Notre perception et notre projection dans l’avenir comprennent aussi une Turquie moderne. On espère que cela sera notre avenir commun et l’héritage que nous lèguerons aux prochaines générations. Je vous remercie ».

ANIMATEUR : Une question. A l’heure actuelle, s’agissant de la situation actuelle en Méditerranée orientale, avec la Turquie, comment sont évaluées les récentes évolutions ? Est-ce que le climat est moins tendu ? Y a-t-il eu une désescalade ou bien nous trouvons-nous toujours confrontés à la même situation ?

Ν. DENDIAS : Merci beaucoup de votre question. Je dois dire qu’il y a eu un bon signe de la part de la Turquie. Le navire Oruc Reis a quitté le plateau continental. Il se trouve dans son port, à Antalya, en Turquie.

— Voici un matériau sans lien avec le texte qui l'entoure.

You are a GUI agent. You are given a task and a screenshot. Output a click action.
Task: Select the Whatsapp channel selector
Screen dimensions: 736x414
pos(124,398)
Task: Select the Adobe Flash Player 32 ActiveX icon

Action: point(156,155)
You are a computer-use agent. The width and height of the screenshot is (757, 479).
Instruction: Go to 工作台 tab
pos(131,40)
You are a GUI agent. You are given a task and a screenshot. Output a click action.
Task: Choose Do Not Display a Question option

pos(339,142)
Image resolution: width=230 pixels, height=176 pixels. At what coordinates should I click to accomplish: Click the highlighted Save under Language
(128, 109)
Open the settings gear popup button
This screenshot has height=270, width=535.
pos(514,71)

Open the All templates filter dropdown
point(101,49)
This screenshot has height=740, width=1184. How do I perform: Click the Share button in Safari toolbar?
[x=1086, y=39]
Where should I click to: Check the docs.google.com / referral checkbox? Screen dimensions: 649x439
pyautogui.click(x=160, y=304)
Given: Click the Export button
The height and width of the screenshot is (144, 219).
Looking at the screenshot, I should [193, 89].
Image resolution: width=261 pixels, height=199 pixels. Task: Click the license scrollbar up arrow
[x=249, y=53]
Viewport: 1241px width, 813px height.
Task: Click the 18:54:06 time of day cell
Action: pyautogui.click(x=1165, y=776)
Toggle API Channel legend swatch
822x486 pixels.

Si ce signe initial atteste de l’attitude qu’adoptera la Turquie, cela est un élément positif et je tiens à répéter les propos du Premier ministre, M. Mitsotakis : « La Grèce est toujours prête à discuter. Mais pas sous la menace, sous la pression et le chantage ».

Bref, le climat aujourd’hui est meilleur que ce qu’il était il y a quelques jours.  Espérons que la Turquie continuera de faire preuve de cette attitude et qu’elle fera place au dialogue, à la discussion et, lors de l’étape finale, aux négociations également.